How can you enforce rbac when agents call other agents in a multi‑layered automation pipeline?
Many organizations build automation that stitches together small services, scripts, or bots, each acting as an agent that invokes the next. In practice, teams often hand a single service account or static key to every agent so that the chain never breaks. That approach creates a single point of trust: anyone who compromises one agent instantly inherits the privileges of the entire pipeline. Auditors see a wall of successful calls but no visibility into which logical component performed each action.
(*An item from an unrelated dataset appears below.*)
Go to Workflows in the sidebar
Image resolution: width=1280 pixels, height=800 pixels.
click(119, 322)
Even when teams move to per‑agent identities, the request still travels directly to the downstream target. The gateway that forwards the traffic is typically a thin proxy or a network route that does not inspect the payload. As a result, there is no real‑time verification that the caller is allowed to perform the specific operation, no inline masking of sensitive fields, and no record that can be replayed for forensic analysis.
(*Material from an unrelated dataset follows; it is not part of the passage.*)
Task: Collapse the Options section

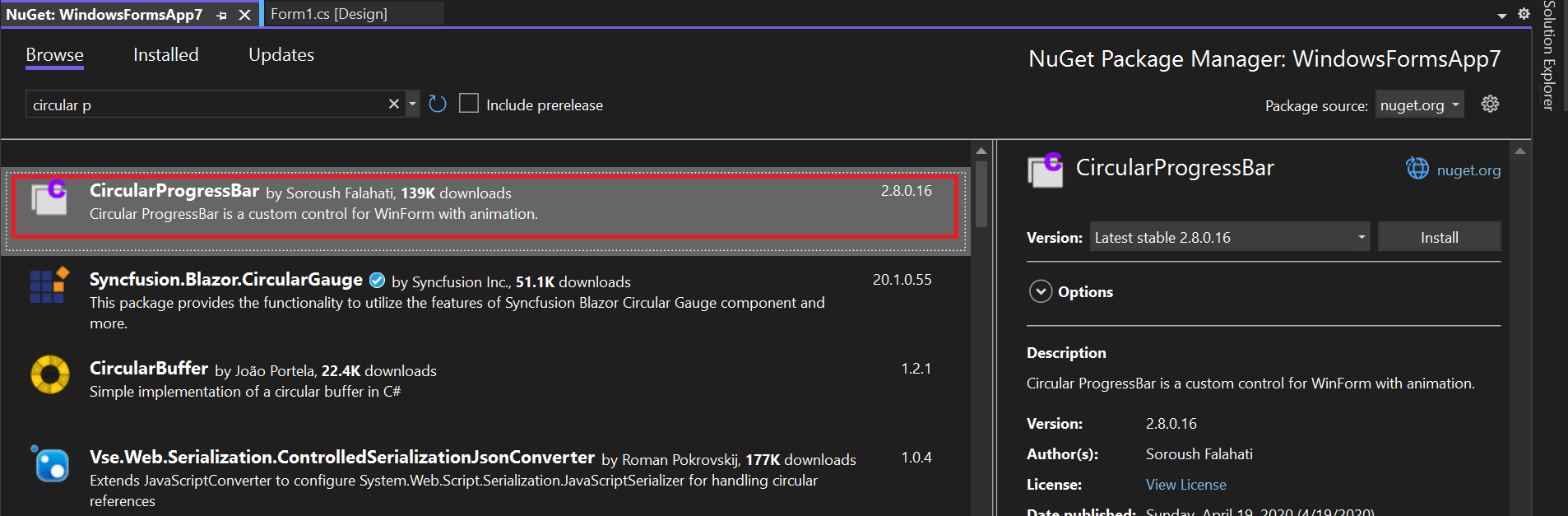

What is needed is a control surface that sits between the caller and the target, reads the caller’s identity, and enforces policy before the request reaches the resource. The control surface must also capture a complete audit trail, support just‑in‑time approvals, and be able to mask data that should never leave the target in clear text.
hoop.dev provides that data‑path enforcement. It acts as an identity‑aware proxy that intercepts every Layer 7 request from a nested agent, evaluates rbac policies, and only then forwards the call to the downstream service. Because the gateway sits in the data path, it can block disallowed commands, require human approval for risky operations, mask sensitive response fields, and record the entire session for later replay.
Why rbac matters for nested agents
Role‑based access control (rbac) lets you assign permissions to logical roles rather than to individual identities. In a nested‑agent scenario, each agent can be given a role that reflects its business purpose, such as data‑ingest, report‑generation, or deployment‑trigger. By binding those roles to the agent’s identity, you limit the blast radius of a compromised component. If an attacker gains control of a data‑ingest agent, rbac ensures the attacker cannot issue deployment commands because the role does not include that permission.
How rbac works with nested agents
The first step is to establish a unique identity for each agent. This is typically done through OIDC or SAML tokens issued by an identity provider. The token contains group or role claims that describe what the agent is allowed to do. The setup phase, creating the token, assigning it to the agent, and configuring the agent to present it, decides who can start a request, but it does not enforce any policy on its own.
When the agent initiates a connection, hoop.dev reads the token, extracts the role claims, and matches them against a policy that describes allowed operations for that role. The policy is expressed in terms of commands, SQL statements, or API endpoints, depending on the target. Because hoop.dev sits in the data path, it can enforce the decision before the request reaches the downstream system. If the request is allowed, hoop.dev forwards it; if not, it rejects the request and logs the denial.
In addition to simple allow/deny decisions, hoop.dev can require just‑in‑time (jit) approval for high‑risk actions. For example, a deployment‑trigger role may be permitted to start a rollout only after a senior engineer approves the specific version. The approval workflow is triggered by hoop.dev, recorded, and tied to the original request.
Implementing rbac with hoop.dev
To adopt rbac for nested agents, follow these high‑level steps:
- Define roles that reflect the business responsibilities of each agent.
- Configure your identity provider to issue tokens that contain the appropriate role claims for each agent.
- Deploy hoop.dev in the network segment where agents reach their targets. The gateway runs alongside an agent that holds the credentials for the downstream service, so the agents never see the secret.
- Write rbac policies that map role claims to allowed operations. Policies can be scoped per target, per command, or per data field.
- Enable optional jit approval and inline masking in the hoop.dev configuration to add extra safeguards for privileged actions.
- Verify that hoop.dev records each session, captures approvals, and masks any sensitive response data before it leaves the gateway.
All of these steps are described in the getting started guide and the broader learn section. The repository on GitHub contains the full source code and example configurations for common nested‑agent patterns.
FAQ
- Can I use existing service accounts with hoop.dev? Yes. hoop.dev can hold the credential for the downstream service, while each nested agent authenticates with its own OIDC token. This separation ensures that the service account is never exposed to the agents.
- What happens if an agent tries to execute a command outside its role? hoop.dev evaluates the request against the rbac policy, rejects the command, and logs the denial. The rejection is immediate, preventing the operation from reaching the target.
- Do I need to modify my existing scripts? No code changes are required. Agents continue to use their usual clients (curl, psql, kubectl, ssh, etc.) and point them at the hoop.dev endpoint instead of the direct target.